Personally, I think this idea of data management and knowledge management is old school. Today’s IT systems are based on historical data. You collect information on what happened in your business, you analyze it with software and you come up with a plan for what to do next using software, RFID, sensor technologies, wireless networks and so forth.
It’s all about real-time data. Just doing a better job of managing more information is not going to give you a competitive advantage—using real-time data in real time will provide that advantage. RFID systems are going to force a major change in what software does.
I was speaking to an end user recently, who said RFID interrogators are more than capable of reading tags. What they now need is better logic, and to interpret the reads in real time. So, let’s say you’ve just picked up a pallet of goods, and the interrogator on the forklift truck reads the tag continually for about 60 seconds, then no longer reads it. The interrogator should interpret all of that real-time information and conclude that a put-away operation has occurred and send information to the inventory-management system.
Of course, that’s a very basic example. Here’s a more advanced example: A forklift truck backs up into a pallet of Tide detergent bound for a Wal-Mart or Metro store. The forklift truck moves the pallet to the damaged goods area of the warehouse. An RFID interrogator picks up the pallet ID, and IT systems record that the pallet was damaged. Today, it would be up to the warehouse manager to determine how to make sure the customer got the shipment. He or she might divert a pallet from a smaller customer to keep a larger customer happy, but that might not be the best solution.
What if software could dynamically analyze all the pallets of Tide within an eight-hour drive of Wal-Mart? Using RFID to determine what’s on the trucks, and GPS to determine where the trucks are in real time, then examining purchase orders and delivery dates, the software could reroute the trucks to ensure that all pallets of Tide are delivered on time, avoiding a possible out-of-stock situation.
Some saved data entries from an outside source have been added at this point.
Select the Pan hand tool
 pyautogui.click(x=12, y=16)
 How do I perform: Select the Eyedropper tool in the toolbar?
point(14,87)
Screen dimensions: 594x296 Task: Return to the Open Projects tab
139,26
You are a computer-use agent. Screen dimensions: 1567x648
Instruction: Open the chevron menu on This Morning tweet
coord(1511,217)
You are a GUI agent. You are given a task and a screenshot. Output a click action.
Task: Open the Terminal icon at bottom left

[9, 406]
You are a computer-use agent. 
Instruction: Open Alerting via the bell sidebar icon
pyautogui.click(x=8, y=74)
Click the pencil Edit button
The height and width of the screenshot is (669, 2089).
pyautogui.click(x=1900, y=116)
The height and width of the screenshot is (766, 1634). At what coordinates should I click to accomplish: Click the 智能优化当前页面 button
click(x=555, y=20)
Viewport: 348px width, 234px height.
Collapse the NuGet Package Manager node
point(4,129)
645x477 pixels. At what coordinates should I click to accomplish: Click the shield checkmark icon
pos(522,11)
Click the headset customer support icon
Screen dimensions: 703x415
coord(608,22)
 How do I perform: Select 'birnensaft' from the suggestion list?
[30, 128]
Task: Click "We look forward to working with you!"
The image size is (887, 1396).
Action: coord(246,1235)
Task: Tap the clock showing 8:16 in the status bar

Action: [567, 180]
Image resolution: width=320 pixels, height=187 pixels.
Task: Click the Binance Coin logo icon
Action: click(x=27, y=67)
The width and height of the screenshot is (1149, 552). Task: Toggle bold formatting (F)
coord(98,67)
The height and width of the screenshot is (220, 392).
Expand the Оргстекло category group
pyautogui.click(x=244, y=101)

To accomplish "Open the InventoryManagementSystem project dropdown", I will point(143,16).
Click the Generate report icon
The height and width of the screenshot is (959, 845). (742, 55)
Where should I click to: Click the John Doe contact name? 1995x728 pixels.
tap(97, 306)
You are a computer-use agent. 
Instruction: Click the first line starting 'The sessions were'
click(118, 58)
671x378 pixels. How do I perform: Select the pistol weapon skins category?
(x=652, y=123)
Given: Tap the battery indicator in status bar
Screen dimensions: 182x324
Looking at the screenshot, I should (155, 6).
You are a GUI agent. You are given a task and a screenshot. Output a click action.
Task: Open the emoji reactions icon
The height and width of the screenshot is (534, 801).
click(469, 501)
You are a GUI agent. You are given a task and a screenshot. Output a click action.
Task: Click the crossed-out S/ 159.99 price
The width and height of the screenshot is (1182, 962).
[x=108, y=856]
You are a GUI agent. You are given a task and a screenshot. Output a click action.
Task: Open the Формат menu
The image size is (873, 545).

Companies live or die on information. The ability to interpret the meaning of data and act on it swiftly will be crucial. Human beings absorb a wealth of information every second—sights, sounds and smells, as well as abstract information, such as words or numbers on a page—and yet we rarely feel as if we are being overloaded (except when it comes to e-mail). Software systems need to be more like our brains and less like our pocket calculators.